99.89% of the Alterra shares represented at Alterra's special
meeting of shareholders held today were voted in favour of the
special resolution approving the Arrangement.
Alterra will apply for a final order of the Supreme Court of
British Columbia approving the
Arrangement on or about Monday December 18,
2017. Alterra is in the process of obtaining various
regulatory approvals and key third party consents. Completion of
the Arrangement is expected to occur in the first quarter of
2018.
About Alterra Power Corp.
Alterra Power Corp. is a global renewable energy company that
manages operations of eight power plants totalling 825 MW of hydro,
wind, geothermal and solar generation capacity in Canada, the USA and Iceland. Alterra owns a 364 MW share of this
capacity, generating over 1,500 GWh of clean power annually.
Alterra is also constructing the 200 MW Flat Top wind project in
central Texas, which is expected
to be in operation in the first half of 2018 (51% owned by
Alterra). Upon the completion of Flat Top, Alterra will operate
nine power plants totalling 1,025 MW of capacity and will own a 465
MW share of this capacity, generating almost 2,000 GWh of clean
power annually. Alterra also has an extensive portfolio of
development projects and a skilled team of developers, builders and
operators to support its growth plans.
Alterra trades on the Toronto Stock Exchange under the symbol
AXY.
Cautionary Note regarding Forward-Looking Statements and
Information
This press release contains statements that are
"forward-looking information" within the meaning of Canadian
securities legislation including, but not limited to, court
approval of the Arrangement, expected timing for completion of the
Arrangement, expected timing for completion of Flat Top, and
estimates of annual generation.
Forward-looking statements are based on certain key expectations
and assumptions made by Alterra, including expectations and
assumptions concerning: economic and financial conditions; project
performance; and the timing of receipt of the requisite court,
regulatory and other third-party approvals for the Arrangement.
Although Alterra believes that the expectations and assumptions on
which such forward-looking statements are based are reasonable,
undue reliance should not be placed on the forward-looking
statements because Alterra can give no assurance that they will
prove to be correct.
Since forward-looking statements address future events and
conditions, they are by their very nature subject to inherent risks
and uncertainties. Actual results could differ materially from
those currently anticipated due to a number of factors and risks.

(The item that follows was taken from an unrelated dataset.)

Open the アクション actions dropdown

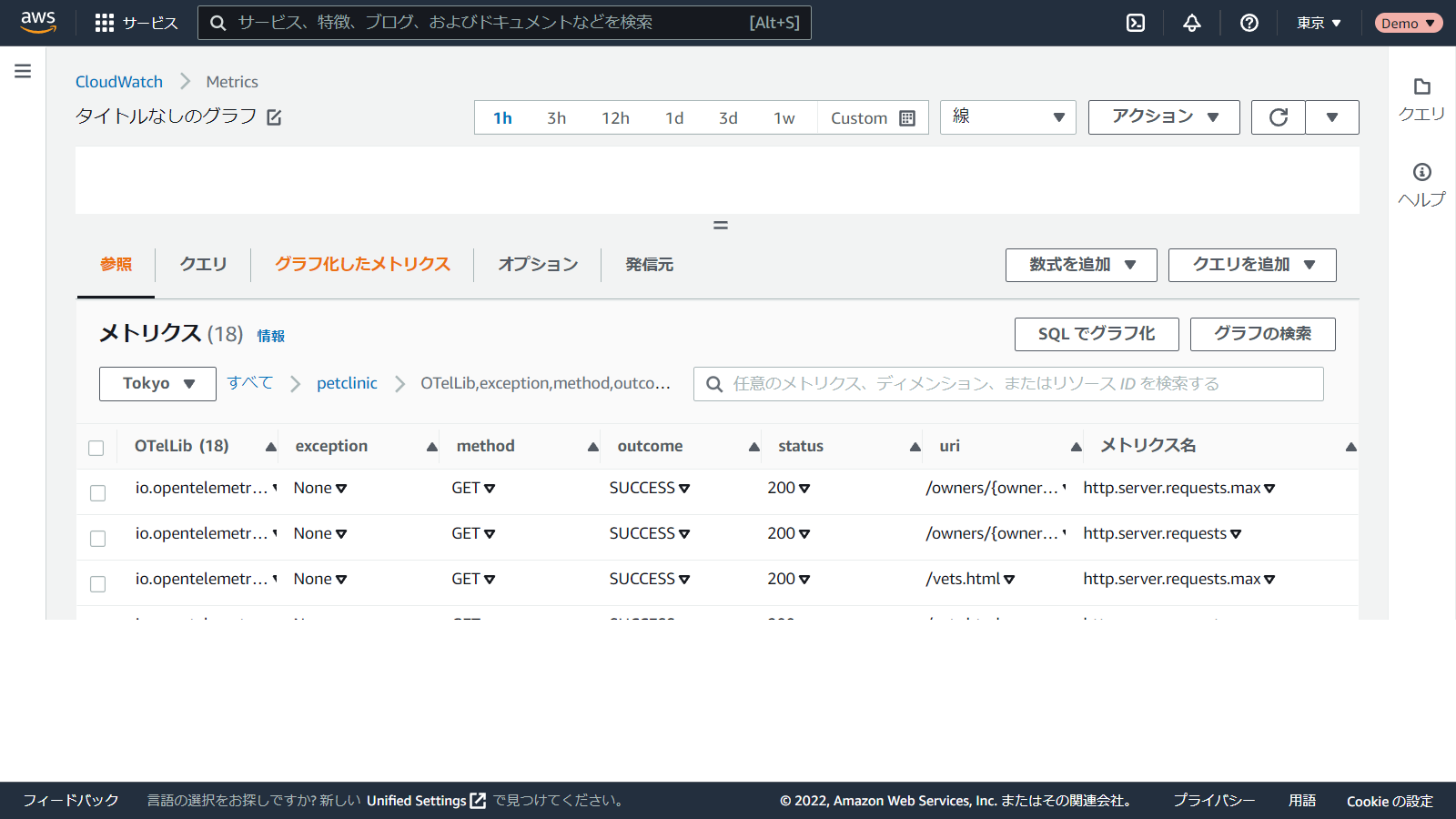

These include, but are not limited to, the risks associated with
the renewable energy industry in general such as execution of
strategy; ability to develop Innergex's and Alterra's projects on
time and within budget; capital resources; derivative financial
instruments; current economic and financial condition; hydrology
and wind regime; geothermal resources and solar irradiation;
construction, design and development of new facilities; performance
of existing projects; equipment failure; interest rate and
refinancing risk; currency exchange rates; variation in merchant
price of electricity; risks associated with the near-term maturity
of Alterra's holding company (Sweden) bond; risk that Alterra's on-site and
off-site early-stage construction activities will not be sufficient
to qualify its wind development projects for the full value of the
production tax credits (PTCs); risk that rules, regulation or other
guidance may be promulgated in the United
States that could jeopardize or otherwise impede the
effectiveness of such on-site and off-site early-stage construction
activities qualifying such projects for the full value of the PTCs
and securing tax equity financing on such basis; risks associated
with recently announced proposed changes to U.S. federal tax plans;
financial leverage and restrictive covenants; and relationship with
public utilities.
There are also risks inherent to the Arrangement, including
incorrect assessments of the value of Innergex or Alterra; failure
to satisfy the closing conditions; exercise of termination rights
by Innergex or Alterra; failure to obtain the requisite court,
regulatory and other third-party approvals, including approval by
the Federal Energy Regulatory Commission (FERC) and the Federal
Trade Commission as well as the Toronto Stock Exchange.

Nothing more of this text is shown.